Work to complete:
Rewrite the entries from the line containing "You are a computer-use" up to and including the line containing "[x=23, y=353]", keeping every request and shifting each coordinate in the answers by adding 125 to it. Leave the pictures out of your answer.

Source data:
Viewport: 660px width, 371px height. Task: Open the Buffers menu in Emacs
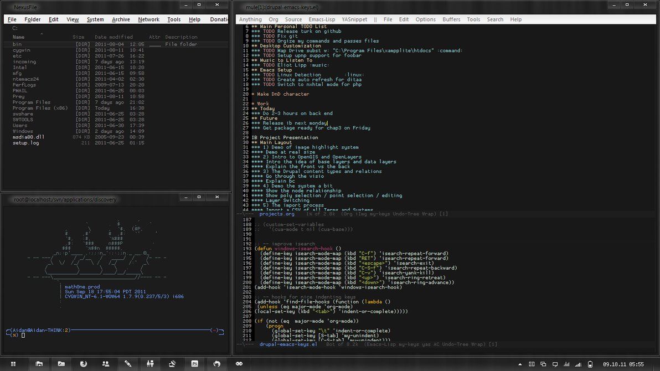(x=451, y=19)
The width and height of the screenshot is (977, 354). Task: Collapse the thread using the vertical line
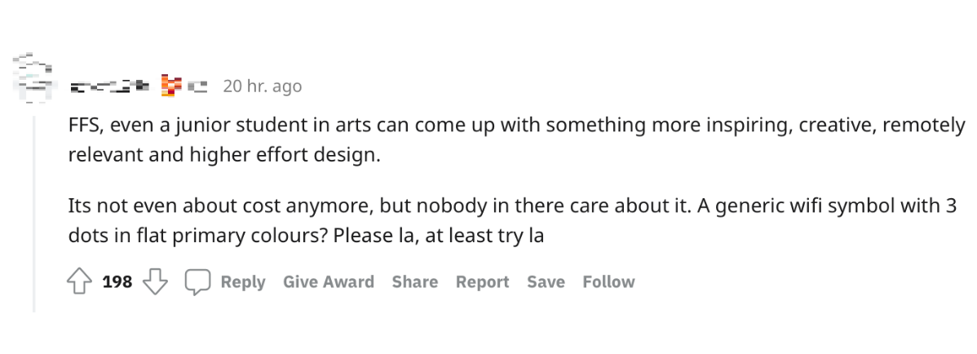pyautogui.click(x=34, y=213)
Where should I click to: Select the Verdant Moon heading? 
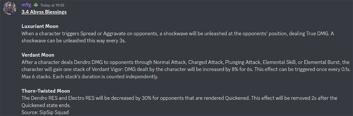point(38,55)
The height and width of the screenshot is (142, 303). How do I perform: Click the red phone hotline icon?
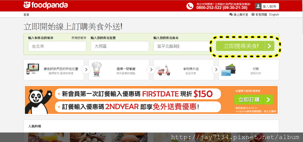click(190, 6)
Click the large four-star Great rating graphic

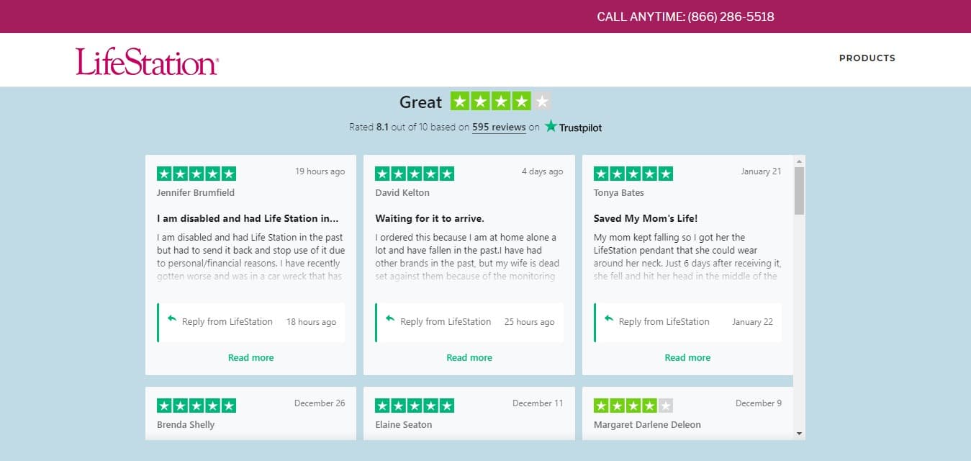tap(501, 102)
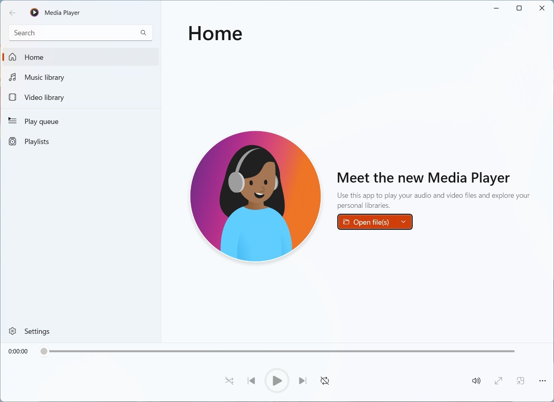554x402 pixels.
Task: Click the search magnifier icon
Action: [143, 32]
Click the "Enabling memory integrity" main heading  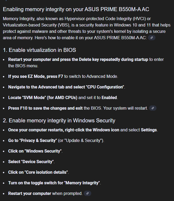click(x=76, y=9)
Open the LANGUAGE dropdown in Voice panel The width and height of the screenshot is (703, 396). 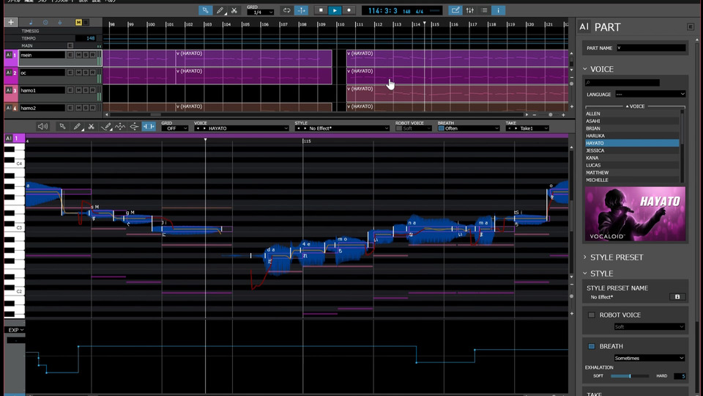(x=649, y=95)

---

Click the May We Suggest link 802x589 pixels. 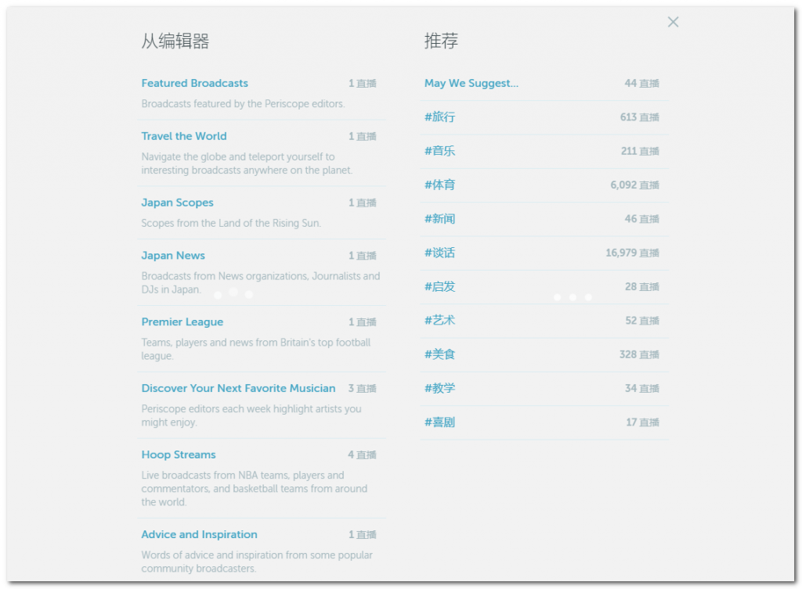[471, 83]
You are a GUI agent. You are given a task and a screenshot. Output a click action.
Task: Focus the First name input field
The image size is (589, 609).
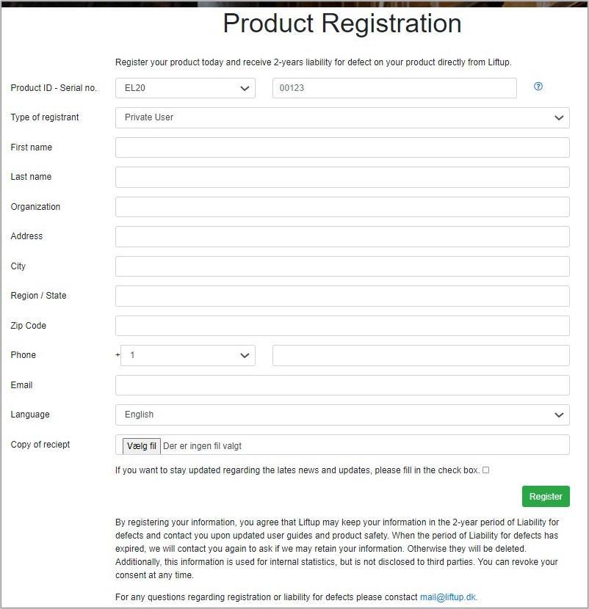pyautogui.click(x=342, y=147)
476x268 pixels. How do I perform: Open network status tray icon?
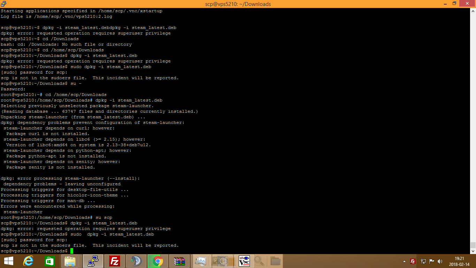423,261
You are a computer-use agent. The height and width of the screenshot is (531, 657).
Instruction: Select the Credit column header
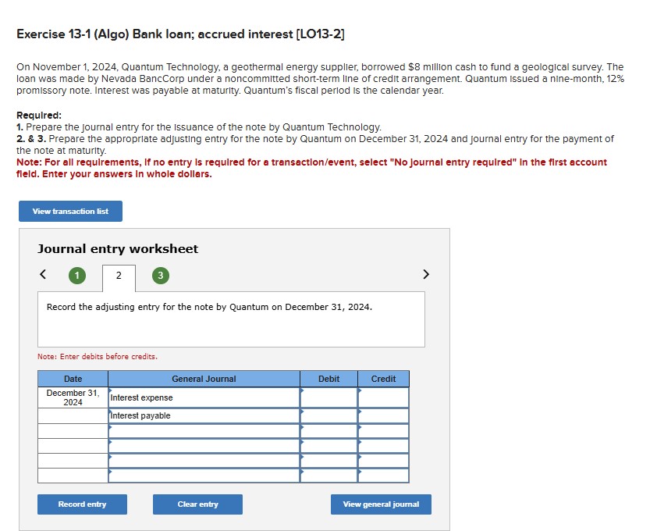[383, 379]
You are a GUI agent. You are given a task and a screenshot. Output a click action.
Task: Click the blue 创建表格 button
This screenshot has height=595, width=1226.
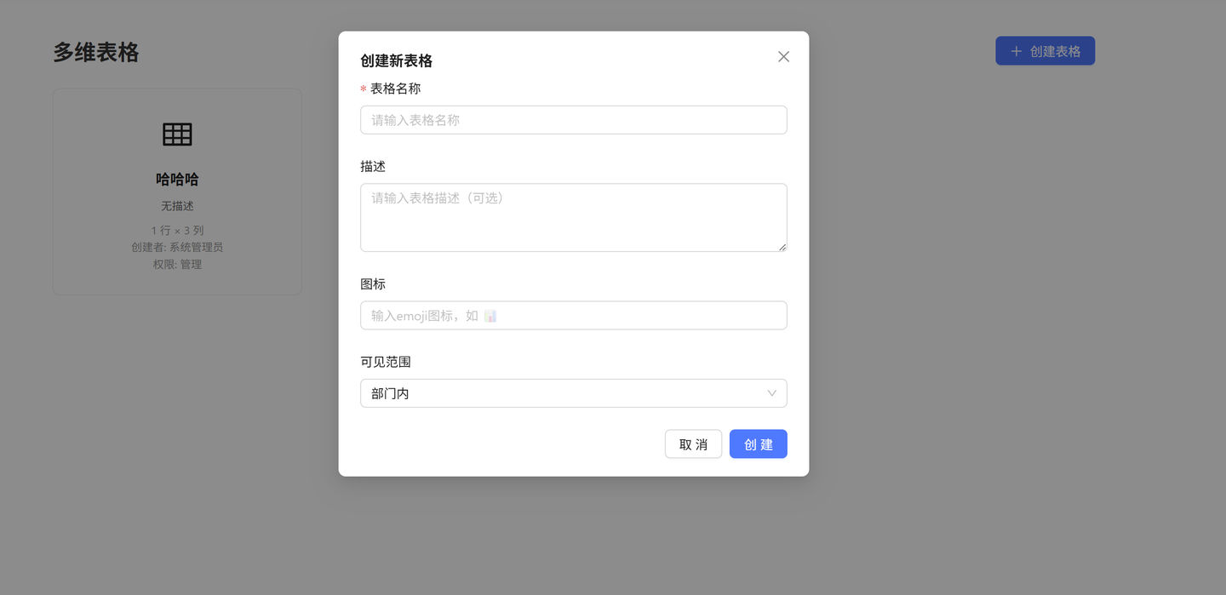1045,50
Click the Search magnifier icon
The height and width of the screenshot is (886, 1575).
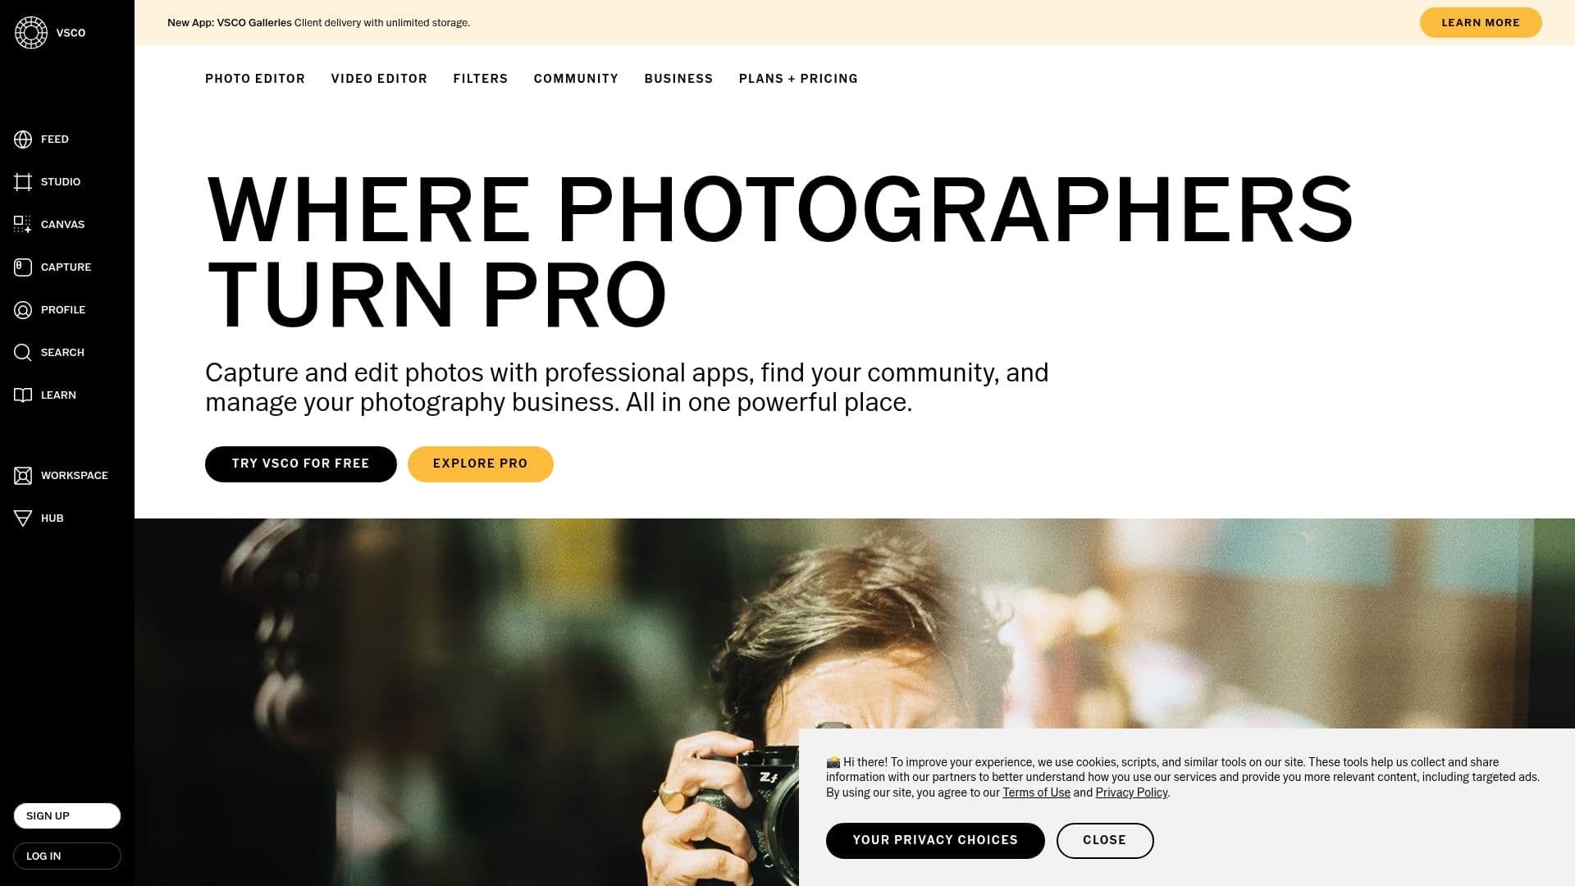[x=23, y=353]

---

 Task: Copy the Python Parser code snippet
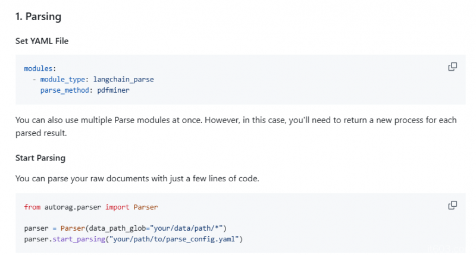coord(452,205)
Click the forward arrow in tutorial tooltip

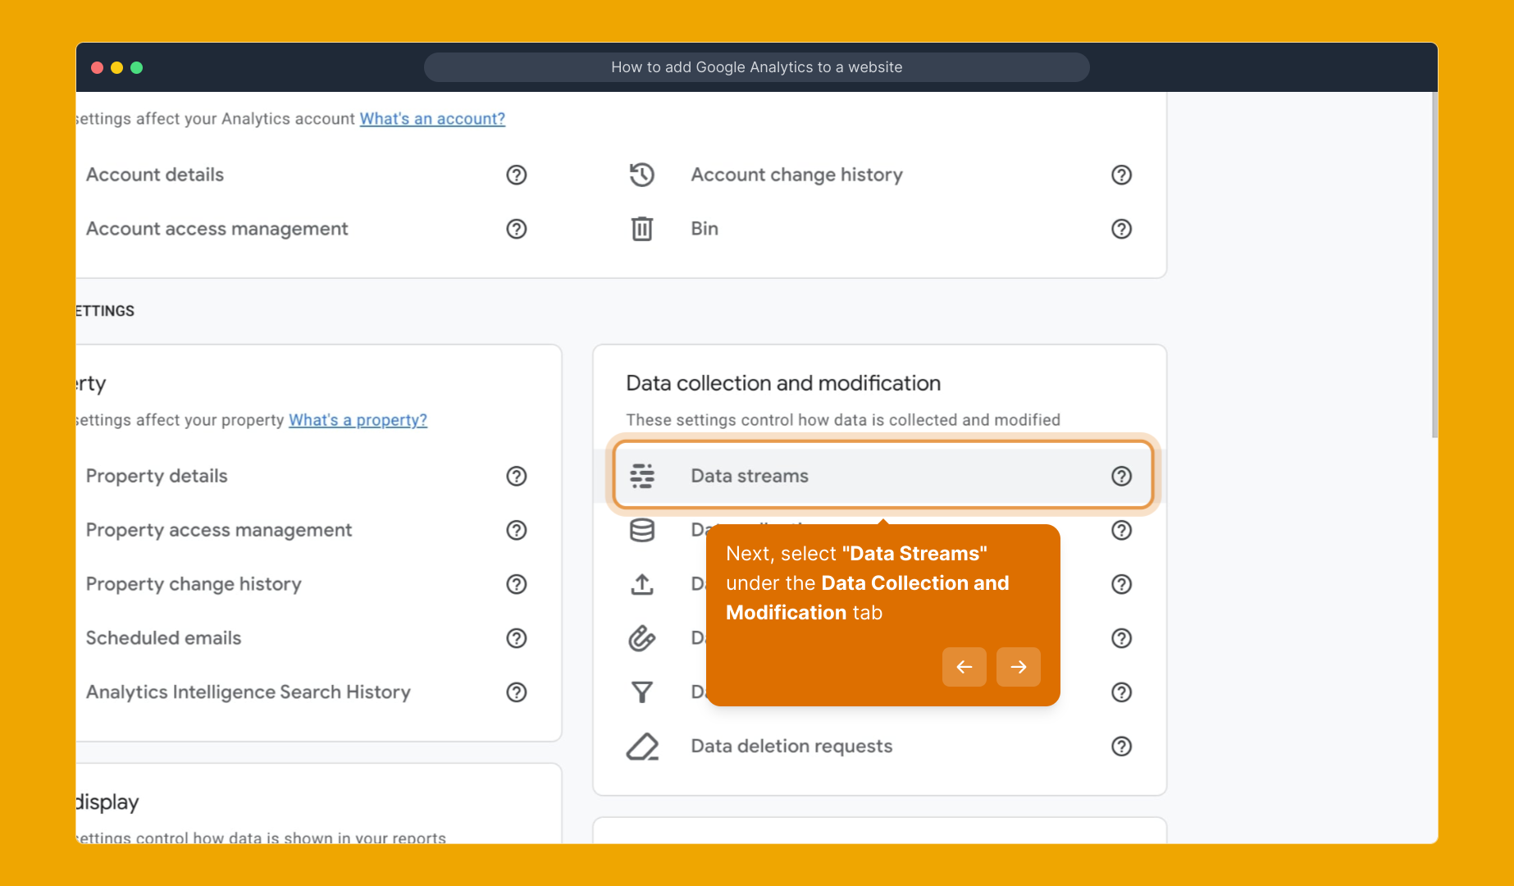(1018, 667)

Written reply:
You are a computer-use agent. The height and width of the screenshot is (531, 657).
Instruction: Select the Credit column header
[508, 504]
You are a GUI agent. You are given a task and a screenshot. Output a click action.
Task: Click the blue 创建表格 button
This screenshot has height=595, width=1226.
1170,175
Click the Search magnifier icon
The height and width of the screenshot is (886, 1575).
[x=148, y=478]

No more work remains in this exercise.